这里的数据加载部分的代码由detector.c文件中train_detector函数中load_data处开始解读。
void train_detector(char *datacfg, char *cfgfile, char *weightfile, int *gpus, int ngpus, int clear)
{
list *options = read_data_cfg(datacfg);
char *train_images = option_find_str(options, "train", "data/train.list");
//store weights?
char *backup_directory = option_find_str(options, "backup", "/backup/");
srand(time(0));
//from /a/b/yolov2.cfg extract yolov2
char *base = basecfg(cfgfile); //network config
printf("%s\n", base);
float avg_loss = -1;
network **nets = calloc(ngpus, sizeof(network));
srand(time(0));
int seed = rand();
int i;
for(i = 0; i < ngpus; ++i){
srand(seed);
#ifdef GPU
cuda_set_device(gpus[i]);
#endif
//create network for every GPU
nets[i] = load_network(cfgfile, weightfile, clear);
nets[i]->learning_rate *= ngpus;
}
srand(time(0));
network *net = nets[0];
//subdivisions,why not divide?
int imgs = net->batch * net->subdivisions * ngpus;
printf("Learning Rate: %g, Momentum: %g, Decay: %g\n", net->learning_rate, net->momentum, net->decay);
data train, buffer;
//the last layer e.g. [region] for yolov2
layer l = net->layers[net->n - 1];
int classes = l.classes;
float jitter = l.jitter;
list *plist = get_paths(train_images);
//int N = plist->size;
char **paths = (char **)list_to_array(plist);
load_args args = get_base_args(net);
args.coords = l.coords;
args.paths = paths;
args.n = imgs; //一次加载的数量
args.m = plist->size; //总的图片数量
args.classes = classes;
args.jitter = jitter;
args.num_boxes = l.max_boxes;
args.d = &buffer;
args.type = DETECTION_DATA;
//args.type = INSTANCE_DATA;
args.threads = 64;
/*n张图片以及图片上的truth box会被加载到buffer.X,buffer.y里面去*/
pthread_t load_thread = load_data(args);
....
}
在输入到load_data函数的args结构中有几个参数需要关注,args.n它是表示这一次加载的图像的数量,args.m是表示训练集中图像的总量,args.num_boxes表示一张图像中允许的最大的检测框的数量。
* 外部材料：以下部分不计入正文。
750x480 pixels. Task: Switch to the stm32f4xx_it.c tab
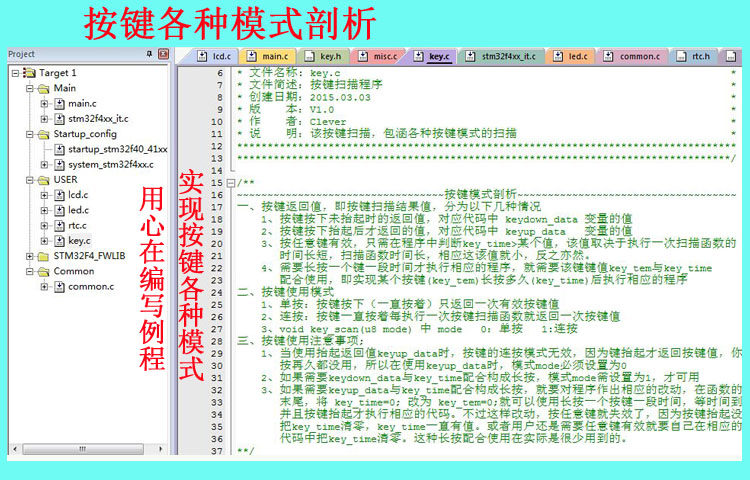pos(501,56)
pthread_t load_data(load_args args)
{
pthread_t thread;
struct load_args *ptr = calloc(1, sizeof(struct load_args));
*ptr = args; //e.g. ptr->path from args.path
if(pthread_create(&thread, 0, load_threads, ptr)) error("Thread creation failed");
return thread;
}
load_data函数里面会创建一个load_threads的线程,从名字上来理解它是一个用来加载线程的线程,数据的加载并不是由这个线程直接来负责的,它更像是一个数据加载线程管理者的角色。
void *load_threads(void *ptr)
{
int i;
load_args args = *(load_args *)ptr;
if (args.threads == 0) args.threads = 1;
data *out = args.d;
int total = args.n;
free(ptr);
data *buffers = calloc(args.threads, sizeof(data));
pthread_t *threads = calloc(args.threads, sizeof(pthread_t));
for(i = 0; i < args.threads; ++i){
args.d = buffers + i;
//why not total/args.threads?
args.n = (i+1) * total/args.threads - i * total/args.threads;
threads[i] = load_data_in_thread(args);
}
//waiting for thread to load data
for(i = 0; i < args.threads; ++i){
pthread_join(threads[i], 0);
}
*out = concat_datas(buffers, args.threads);
out->shallow = 0;
for(i = 0; i < args.threads; ++i){
buffers[i].shallow = 1;
free_data(buffers[i]);
}
free(buffers);
free(threads);
return 0;
}
为什么上面说load_threads是一个数据加载线程管理者的角色就是因为在load_data_in_thread中会创建真正负责加载数据的线程,load_threads函数内部保存这些数据加载子线程的线程id,通过pthread_join函数等待这些子线程完成数据加载。创建多少个子线程由传入的args.threads成员决定,因为一次加载的图像的数量是args.n,现在有args.threads个线程去完成这项工作,所以分配到单个线程的话只需要去加载args.n/args.threads张图像。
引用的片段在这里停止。